> **TASK PROMPT**: Report the number of lines in the data where the word "computer" appears, and add no other text.

> **GIVEN RECORDS**:
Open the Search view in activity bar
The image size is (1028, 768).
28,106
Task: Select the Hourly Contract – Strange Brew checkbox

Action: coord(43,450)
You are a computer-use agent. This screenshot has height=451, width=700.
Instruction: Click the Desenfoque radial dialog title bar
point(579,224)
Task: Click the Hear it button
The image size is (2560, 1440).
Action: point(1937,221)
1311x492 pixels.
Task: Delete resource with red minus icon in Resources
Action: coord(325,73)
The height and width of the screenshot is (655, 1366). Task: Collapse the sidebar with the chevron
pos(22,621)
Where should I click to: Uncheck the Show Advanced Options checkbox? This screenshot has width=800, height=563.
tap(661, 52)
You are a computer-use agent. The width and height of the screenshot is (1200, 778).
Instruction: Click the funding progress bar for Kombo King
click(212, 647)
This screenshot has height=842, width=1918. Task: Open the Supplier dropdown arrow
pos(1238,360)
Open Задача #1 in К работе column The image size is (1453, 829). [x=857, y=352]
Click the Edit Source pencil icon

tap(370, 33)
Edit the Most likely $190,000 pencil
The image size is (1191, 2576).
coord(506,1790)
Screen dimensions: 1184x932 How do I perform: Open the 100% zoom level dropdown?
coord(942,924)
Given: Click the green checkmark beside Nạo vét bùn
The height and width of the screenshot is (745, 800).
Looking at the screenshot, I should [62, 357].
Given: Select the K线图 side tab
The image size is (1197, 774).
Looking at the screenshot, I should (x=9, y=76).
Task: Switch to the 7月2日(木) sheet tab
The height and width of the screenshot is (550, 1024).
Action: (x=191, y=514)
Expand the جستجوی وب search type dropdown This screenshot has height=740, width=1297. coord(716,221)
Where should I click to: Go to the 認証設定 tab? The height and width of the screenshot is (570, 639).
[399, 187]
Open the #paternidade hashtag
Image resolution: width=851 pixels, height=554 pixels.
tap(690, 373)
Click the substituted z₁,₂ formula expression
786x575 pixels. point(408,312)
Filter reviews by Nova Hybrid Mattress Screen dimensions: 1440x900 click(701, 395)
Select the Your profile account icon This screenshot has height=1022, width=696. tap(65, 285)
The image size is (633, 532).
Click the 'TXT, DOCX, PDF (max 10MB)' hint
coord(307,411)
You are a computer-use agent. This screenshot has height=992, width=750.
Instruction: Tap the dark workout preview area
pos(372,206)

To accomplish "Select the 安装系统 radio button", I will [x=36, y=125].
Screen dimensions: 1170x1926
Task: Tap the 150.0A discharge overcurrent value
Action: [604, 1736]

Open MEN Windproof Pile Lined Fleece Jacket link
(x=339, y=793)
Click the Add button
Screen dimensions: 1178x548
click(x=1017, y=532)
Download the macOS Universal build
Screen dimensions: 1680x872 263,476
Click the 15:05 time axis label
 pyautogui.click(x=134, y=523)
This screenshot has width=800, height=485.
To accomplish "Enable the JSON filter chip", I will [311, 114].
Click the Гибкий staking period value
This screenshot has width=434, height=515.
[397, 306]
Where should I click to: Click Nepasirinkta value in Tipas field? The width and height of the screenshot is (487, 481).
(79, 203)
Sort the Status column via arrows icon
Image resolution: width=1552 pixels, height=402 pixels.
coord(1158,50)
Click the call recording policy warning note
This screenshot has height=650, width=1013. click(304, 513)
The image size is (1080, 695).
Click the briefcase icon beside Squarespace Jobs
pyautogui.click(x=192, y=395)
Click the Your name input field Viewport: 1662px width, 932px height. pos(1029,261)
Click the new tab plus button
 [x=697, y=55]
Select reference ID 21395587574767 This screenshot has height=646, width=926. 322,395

> **EXPECTED OUTPUT**: 3